For Thailand – renamed from Siam in 1939 – World War II involved both the bilateral struggle between the Axis and Allied forces in the region and the regional struggle across Southeast Asia between historic rivals. Like other regional actors, Thailand – under military rule following the coup of 1932 and led by Prime Minister Major-General Plaek Pibulsonggram (popularly known as "Phibun") – was to exploit the changes in power caused by the fall of France and the expansion of Japan to attempt to offset the losses of the previous century. Thailand's considerable investment in its army, based on a mixture of British and German equipment, and its air force – a blend of Japanese and American aircraft – was about to be put to use. Thailand officially declared neutrality in September 1939, but this was short-lived. The Japanese invasion of Thailand on 8 December 1941 resulted in a ceasefire, but this pressured Thailand to join the Axis powers in mid-December 1941.

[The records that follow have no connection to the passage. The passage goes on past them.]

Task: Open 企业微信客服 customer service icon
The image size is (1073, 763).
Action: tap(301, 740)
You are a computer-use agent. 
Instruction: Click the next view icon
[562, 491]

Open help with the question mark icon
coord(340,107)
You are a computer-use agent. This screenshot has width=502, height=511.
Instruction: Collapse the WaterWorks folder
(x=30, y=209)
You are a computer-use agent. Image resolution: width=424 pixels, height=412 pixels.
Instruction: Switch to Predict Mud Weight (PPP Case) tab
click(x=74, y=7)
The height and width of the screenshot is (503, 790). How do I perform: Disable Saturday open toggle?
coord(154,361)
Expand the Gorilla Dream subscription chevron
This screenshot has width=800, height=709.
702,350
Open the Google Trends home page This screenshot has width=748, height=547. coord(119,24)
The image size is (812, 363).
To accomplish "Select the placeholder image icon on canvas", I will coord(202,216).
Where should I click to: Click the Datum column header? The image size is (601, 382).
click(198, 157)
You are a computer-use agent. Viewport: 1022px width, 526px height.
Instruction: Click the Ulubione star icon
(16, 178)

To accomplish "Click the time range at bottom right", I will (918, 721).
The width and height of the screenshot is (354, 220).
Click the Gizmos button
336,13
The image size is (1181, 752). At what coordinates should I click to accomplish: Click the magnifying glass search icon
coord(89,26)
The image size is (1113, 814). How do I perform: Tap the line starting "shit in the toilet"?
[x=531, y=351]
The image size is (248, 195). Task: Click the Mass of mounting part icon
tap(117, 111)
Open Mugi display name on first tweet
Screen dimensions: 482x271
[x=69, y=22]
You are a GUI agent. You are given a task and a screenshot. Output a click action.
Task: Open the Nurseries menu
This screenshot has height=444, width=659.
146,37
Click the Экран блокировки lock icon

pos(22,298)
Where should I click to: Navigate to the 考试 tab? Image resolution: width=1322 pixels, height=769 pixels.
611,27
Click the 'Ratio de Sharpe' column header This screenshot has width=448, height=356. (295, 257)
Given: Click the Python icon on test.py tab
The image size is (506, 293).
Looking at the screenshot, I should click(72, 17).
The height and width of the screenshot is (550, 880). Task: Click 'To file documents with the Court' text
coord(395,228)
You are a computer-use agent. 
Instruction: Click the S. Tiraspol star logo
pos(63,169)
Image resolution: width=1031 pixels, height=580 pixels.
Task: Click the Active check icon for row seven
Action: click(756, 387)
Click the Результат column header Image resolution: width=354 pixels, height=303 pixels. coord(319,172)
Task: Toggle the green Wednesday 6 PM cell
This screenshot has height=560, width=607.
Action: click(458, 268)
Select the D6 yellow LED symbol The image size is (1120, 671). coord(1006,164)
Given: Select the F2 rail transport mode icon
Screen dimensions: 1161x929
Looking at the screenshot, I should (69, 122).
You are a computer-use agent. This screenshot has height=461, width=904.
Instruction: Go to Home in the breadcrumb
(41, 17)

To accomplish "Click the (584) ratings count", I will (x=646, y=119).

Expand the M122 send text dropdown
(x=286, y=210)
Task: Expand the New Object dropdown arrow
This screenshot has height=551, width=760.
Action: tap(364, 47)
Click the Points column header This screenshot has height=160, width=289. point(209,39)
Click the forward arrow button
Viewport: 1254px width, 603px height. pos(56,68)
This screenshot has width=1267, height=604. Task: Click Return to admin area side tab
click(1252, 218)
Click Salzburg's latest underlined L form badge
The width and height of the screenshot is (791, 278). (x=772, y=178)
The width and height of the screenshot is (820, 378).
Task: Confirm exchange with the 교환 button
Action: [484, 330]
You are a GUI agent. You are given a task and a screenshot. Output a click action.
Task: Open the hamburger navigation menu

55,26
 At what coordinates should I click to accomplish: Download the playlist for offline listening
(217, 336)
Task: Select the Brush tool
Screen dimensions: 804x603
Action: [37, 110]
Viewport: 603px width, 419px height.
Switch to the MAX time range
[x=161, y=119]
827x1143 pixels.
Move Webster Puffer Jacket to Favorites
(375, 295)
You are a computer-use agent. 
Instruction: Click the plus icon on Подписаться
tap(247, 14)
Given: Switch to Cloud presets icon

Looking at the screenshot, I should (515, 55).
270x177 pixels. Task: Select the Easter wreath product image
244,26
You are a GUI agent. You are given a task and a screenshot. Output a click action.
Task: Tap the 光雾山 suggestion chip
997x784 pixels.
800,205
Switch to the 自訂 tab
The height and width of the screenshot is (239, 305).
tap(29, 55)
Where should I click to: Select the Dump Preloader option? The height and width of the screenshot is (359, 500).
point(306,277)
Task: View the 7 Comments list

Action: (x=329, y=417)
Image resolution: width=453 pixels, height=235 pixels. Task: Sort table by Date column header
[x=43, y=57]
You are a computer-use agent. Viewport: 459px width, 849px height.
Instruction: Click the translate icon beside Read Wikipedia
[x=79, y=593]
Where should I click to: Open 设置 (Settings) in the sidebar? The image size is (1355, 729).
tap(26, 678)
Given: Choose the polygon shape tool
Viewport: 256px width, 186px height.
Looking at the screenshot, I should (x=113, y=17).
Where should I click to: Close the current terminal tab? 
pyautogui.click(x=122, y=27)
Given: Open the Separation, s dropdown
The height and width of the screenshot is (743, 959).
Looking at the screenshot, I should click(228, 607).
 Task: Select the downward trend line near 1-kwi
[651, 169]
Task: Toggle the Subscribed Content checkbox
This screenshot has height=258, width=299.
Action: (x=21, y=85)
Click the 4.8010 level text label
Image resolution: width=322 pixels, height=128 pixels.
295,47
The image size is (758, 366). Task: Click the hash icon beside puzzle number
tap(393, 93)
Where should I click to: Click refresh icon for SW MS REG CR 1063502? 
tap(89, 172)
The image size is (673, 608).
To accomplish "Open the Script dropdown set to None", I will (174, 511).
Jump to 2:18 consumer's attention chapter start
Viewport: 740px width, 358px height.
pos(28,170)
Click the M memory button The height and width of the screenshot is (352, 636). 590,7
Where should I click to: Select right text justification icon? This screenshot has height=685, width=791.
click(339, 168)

Thailand sought to take advantage of its alliance with Tokyo and colonial French weakness by launching an invasion of Cambodia's western provinces. As the French suffered a series of land defeats in the skirmishes that followed, a small French naval force intercepted a Thai battle fleet, en route to attack Saigon, and sank two battleships and other light craft. However, the Japanese then intervened and arranged a treaty, compelling the French to concede to Thailand the provinces of Battambang, Siem Reap and parts of Kampong Thom Province and Stung Treng Province. Cambodia lost one-third of its territory including half a million citizens.

The conflict fell into three broad phases. The first phase followed the Fall of France to the invading Nazi Germany on 25 June 1940 and the establishment of Japanese bases in France's Far Eastern colonial territories, Thailand opened an air offensive along the Mekong frontier, attacking Vientiane, Sisophon, and Battambang with relative impunity. In early January 1941, the Thai Army launched a land offensive, swiftly taking Laos whilst entering into a more challenging battle for Cambodia where the pursuit of French units there proved more difficult. At sea, however, the heavier forces of the French navy quickly achieved dominance, winning skirmishes at Ko Chang, followed by the French victory at the Battle of Ko Chang. The Japanese mediated the conflict, and a general armistice was agreed 28 January, followed by a peace treaty signed in Tokyo on 9 May, with the French being coerced by the Japanese into relinquishing their hold on the disputed territories.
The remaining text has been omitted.